[Directions] Could you return all of the data exactly as given?

[Listed records]
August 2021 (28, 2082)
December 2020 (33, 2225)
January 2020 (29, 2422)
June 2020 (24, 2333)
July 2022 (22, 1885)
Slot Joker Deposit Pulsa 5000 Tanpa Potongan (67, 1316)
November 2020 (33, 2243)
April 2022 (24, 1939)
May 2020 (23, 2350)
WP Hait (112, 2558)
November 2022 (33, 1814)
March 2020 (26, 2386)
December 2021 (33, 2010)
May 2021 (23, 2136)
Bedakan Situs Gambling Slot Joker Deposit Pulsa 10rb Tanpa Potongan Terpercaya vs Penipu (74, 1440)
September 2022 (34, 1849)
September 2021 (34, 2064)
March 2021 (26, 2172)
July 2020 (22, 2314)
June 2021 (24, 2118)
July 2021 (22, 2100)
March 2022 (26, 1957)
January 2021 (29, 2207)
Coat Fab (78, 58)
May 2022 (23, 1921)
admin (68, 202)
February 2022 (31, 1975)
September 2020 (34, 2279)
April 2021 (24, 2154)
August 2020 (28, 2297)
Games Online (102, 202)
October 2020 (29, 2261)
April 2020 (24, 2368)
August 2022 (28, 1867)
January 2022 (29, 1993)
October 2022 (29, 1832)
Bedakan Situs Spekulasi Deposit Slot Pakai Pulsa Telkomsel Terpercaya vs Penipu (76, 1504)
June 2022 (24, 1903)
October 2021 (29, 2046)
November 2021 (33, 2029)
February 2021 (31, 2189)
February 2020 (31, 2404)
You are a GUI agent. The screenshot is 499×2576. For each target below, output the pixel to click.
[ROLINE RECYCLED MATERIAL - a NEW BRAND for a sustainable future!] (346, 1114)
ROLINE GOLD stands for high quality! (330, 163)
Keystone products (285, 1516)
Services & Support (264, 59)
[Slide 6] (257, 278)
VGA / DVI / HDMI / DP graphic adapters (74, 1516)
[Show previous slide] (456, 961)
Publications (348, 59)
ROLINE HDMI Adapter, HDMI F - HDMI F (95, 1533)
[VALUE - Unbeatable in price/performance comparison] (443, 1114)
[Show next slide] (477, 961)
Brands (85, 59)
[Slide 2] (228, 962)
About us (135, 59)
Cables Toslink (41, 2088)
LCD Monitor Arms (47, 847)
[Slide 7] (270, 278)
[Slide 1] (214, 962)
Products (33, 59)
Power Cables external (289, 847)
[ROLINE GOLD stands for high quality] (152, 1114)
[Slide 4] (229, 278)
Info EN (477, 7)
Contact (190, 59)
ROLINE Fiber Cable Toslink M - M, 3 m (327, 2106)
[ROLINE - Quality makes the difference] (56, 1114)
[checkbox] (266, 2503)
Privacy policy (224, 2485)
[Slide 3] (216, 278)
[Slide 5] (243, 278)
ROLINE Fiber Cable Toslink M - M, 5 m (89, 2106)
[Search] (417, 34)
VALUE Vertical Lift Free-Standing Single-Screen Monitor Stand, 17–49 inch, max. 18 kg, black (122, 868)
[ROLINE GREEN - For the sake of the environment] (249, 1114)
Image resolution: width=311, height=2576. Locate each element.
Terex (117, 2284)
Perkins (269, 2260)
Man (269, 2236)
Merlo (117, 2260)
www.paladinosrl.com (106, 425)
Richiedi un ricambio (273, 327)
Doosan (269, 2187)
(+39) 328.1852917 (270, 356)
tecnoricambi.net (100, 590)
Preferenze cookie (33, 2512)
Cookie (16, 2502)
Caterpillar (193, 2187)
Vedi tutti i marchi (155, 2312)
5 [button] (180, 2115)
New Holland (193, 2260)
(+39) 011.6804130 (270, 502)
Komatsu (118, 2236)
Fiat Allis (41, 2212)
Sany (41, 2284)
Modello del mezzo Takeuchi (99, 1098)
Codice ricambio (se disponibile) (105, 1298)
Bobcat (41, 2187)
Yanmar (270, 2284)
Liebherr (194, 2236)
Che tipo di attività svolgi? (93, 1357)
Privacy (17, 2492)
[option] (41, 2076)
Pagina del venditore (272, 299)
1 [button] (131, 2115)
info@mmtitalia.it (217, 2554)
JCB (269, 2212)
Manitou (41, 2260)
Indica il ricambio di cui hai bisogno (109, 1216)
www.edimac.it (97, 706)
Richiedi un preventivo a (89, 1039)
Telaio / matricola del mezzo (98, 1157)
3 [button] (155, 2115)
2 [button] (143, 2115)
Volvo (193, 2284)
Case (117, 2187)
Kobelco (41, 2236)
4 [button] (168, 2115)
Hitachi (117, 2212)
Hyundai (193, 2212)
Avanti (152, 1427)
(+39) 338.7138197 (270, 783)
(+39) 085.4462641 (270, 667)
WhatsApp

[Response]
August 2021 (28, 2082)
December 2020 (33, 2225)
January 2020 (29, 2422)
June 2020 (24, 2333)
July 2022 (22, 1885)
Slot Joker Deposit Pulsa 5000 Tanpa Potongan (67, 1316)
November 2020 (33, 2243)
April 2022 (24, 1939)
May 2020 (23, 2350)
WP Hait (112, 2558)
November 2022 (33, 1814)
March 2020 (26, 2386)
December 2021 (33, 2010)
May 2021 (23, 2136)
Bedakan Situs Gambling Slot Joker Deposit Pulsa 10rb Tanpa Potongan Terpercaya vs Penipu (74, 1440)
September 2022 (34, 1849)
September 2021 (34, 2064)
March 2021 (26, 2172)
July 2020 (22, 2314)
June 2021 (24, 2118)
July 2021 (22, 2100)
March 2022 (26, 1957)
January 2021 (29, 2207)
Coat Fab (78, 58)
May 2022 (23, 1921)
admin (68, 202)
February 2022 (31, 1975)
September 2020 (34, 2279)
April 2021 (24, 2154)
August 2020 (28, 2297)
Games Online (102, 202)
October 2020 (29, 2261)
April 2020 (24, 2368)
August 2022 (28, 1867)
January 2022 (29, 1993)
October 2022 (29, 1832)
Bedakan Situs Spekulasi Deposit Slot Pakai Pulsa Telkomsel Terpercaya vs Penipu (76, 1504)
June 2022 (24, 1903)
October 2021 (29, 2046)
November 2021 (33, 2029)
February 2021 (31, 2189)
February 2020 (31, 2404)
You are a GUI agent. The screenshot is 499×2576. For each target below, output the pixel to click.
[ROLINE RECYCLED MATERIAL - a NEW BRAND for a sustainable future!] (346, 1114)
ROLINE GOLD stands for high quality! (330, 163)
Keystone products (285, 1516)
Services & Support (264, 59)
[Slide 6] (257, 278)
VGA / DVI / HDMI / DP graphic adapters (74, 1516)
[Show previous slide] (456, 961)
Publications (348, 59)
ROLINE HDMI Adapter, HDMI F - HDMI F (95, 1533)
[VALUE - Unbeatable in price/performance comparison] (443, 1114)
[Show next slide] (477, 961)
Brands (85, 59)
[Slide 2] (228, 962)
About us (135, 59)
Cables Toslink (41, 2088)
LCD Monitor Arms (47, 847)
[Slide 7] (270, 278)
[Slide 1] (214, 962)
Products (33, 59)
Power Cables external (289, 847)
[ROLINE GOLD stands for high quality] (152, 1114)
[Slide 4] (229, 278)
Info EN (477, 7)
Contact (190, 59)
ROLINE Fiber Cable Toslink M - M, 3 m (327, 2106)
[ROLINE - Quality makes the difference] (56, 1114)
[checkbox] (266, 2503)
Privacy policy (224, 2485)
[Slide 3] (216, 278)
[Slide 5] (243, 278)
ROLINE Fiber Cable Toslink M - M, 5 m (89, 2106)
[Search] (417, 34)
VALUE Vertical Lift Free-Standing Single-Screen Monitor Stand, 17–49 inch, max. 18 kg, black (122, 868)
[ROLINE GREEN - For the sake of the environment] (249, 1114)
Image resolution: width=311, height=2576. Locate each element.
Terex (117, 2284)
Perkins (269, 2260)
Man (269, 2236)
Merlo (117, 2260)
www.paladinosrl.com (106, 425)
Richiedi un ricambio (273, 327)
Doosan (269, 2187)
(+39) 328.1852917 (270, 356)
tecnoricambi.net (100, 590)
Preferenze cookie (33, 2512)
Cookie (16, 2502)
Caterpillar (193, 2187)
Vedi tutti i marchi (155, 2312)
5 [button] (180, 2115)
New Holland (193, 2260)
(+39) 011.6804130 (270, 502)
Komatsu (118, 2236)
Fiat Allis (41, 2212)
Sany (41, 2284)
Modello del mezzo Takeuchi (99, 1098)
Codice ricambio (se disponibile) (105, 1298)
Bobcat (41, 2187)
Yanmar (270, 2284)
Liebherr (194, 2236)
Che tipo di attività svolgi? (93, 1357)
Privacy (17, 2492)
[option] (41, 2076)
Pagina del venditore (272, 299)
1 [button] (131, 2115)
info@mmtitalia.it (217, 2554)
JCB (269, 2212)
Manitou (41, 2260)
Indica il ricambio di cui hai bisogno (109, 1216)
www.edimac.it (97, 706)
Richiedi un preventivo a (89, 1039)
Telaio / matricola del mezzo (98, 1157)
3 [button] (155, 2115)
2 [button] (143, 2115)
Volvo (193, 2284)
Case (117, 2187)
Kobelco (41, 2236)
4 [button] (168, 2115)
Hitachi (117, 2212)
Hyundai (193, 2212)
Avanti (152, 1427)
(+39) 338.7138197 (270, 783)
(+39) 085.4462641 (270, 667)
WhatsApp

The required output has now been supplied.